Due to commercial television almost everyone is familiar ‘automotive inflatable restraint system,’ commonly referred to as airbag. Traditionally these bags were made of polyamide fabrics coated with polychloroprene, which made them essentially impermeable. Even though this restraint technology has been in use for more than fifteen years, there remain some features that still need to be improved; i.e., the high cost, the high package volume, the weight and the need for replacement of coated fabrics. In this paper special attention is given to uncoated fabrics.
A novel blister-inflation technique was utilized to evaluate the permeability of test fabrics under biaxial stretching conditions. Further, the effect of inflation temperature and internal pressure drop across the fabric on the permeability of the fabrics can be evaluated by this technique.

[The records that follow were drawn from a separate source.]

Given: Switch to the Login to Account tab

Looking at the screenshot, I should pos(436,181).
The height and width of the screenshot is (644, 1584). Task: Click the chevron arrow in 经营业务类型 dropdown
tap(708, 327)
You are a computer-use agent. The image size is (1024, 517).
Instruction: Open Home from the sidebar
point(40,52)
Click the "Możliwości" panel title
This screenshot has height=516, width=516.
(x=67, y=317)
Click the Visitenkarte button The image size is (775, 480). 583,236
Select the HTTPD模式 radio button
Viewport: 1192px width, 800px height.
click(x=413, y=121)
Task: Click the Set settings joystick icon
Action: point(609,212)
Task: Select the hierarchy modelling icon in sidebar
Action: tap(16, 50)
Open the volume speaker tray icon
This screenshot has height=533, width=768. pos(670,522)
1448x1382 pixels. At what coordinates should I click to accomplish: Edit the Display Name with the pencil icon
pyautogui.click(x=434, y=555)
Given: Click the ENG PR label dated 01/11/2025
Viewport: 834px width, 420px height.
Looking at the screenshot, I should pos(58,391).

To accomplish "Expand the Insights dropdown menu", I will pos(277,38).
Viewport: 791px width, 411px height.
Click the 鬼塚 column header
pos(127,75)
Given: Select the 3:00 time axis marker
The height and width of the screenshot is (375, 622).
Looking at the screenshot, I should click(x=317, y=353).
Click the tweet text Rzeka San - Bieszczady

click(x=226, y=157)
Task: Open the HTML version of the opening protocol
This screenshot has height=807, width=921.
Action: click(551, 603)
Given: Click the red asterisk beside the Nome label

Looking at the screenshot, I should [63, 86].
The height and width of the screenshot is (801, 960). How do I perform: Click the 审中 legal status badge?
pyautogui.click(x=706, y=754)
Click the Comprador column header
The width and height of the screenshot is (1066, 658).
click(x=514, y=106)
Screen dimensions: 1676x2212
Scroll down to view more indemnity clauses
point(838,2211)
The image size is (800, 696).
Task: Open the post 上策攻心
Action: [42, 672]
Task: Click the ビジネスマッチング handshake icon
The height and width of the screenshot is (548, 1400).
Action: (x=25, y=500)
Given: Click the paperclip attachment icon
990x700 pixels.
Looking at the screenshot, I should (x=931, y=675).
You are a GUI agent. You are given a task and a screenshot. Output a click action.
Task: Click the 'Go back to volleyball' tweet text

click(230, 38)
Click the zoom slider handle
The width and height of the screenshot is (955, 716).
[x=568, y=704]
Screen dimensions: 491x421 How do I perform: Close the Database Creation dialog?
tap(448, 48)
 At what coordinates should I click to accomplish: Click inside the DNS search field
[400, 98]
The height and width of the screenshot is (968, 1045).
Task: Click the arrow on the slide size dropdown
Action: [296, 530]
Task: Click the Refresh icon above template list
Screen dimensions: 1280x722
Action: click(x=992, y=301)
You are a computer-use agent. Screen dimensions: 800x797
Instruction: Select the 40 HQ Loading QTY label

The performances of two different fabrics were evaluated; namely the traditional polyamide offered in the construction of airbags, nylon 66, and a high strength poly(ethylene terephthalate). This paper looks beyond the phenomenological linear response of the fabrics' air permeability versus δp. The changes in the permeability of the fabric were explored for both increased pressure drops across the fabric and increased temperature. Temperature is especially significant around and above the glass-transition temperature of these polymers. The authors believe that this unique technique can be a useful tool for simulating the pressure-temperature-time history of the airbag during deployment.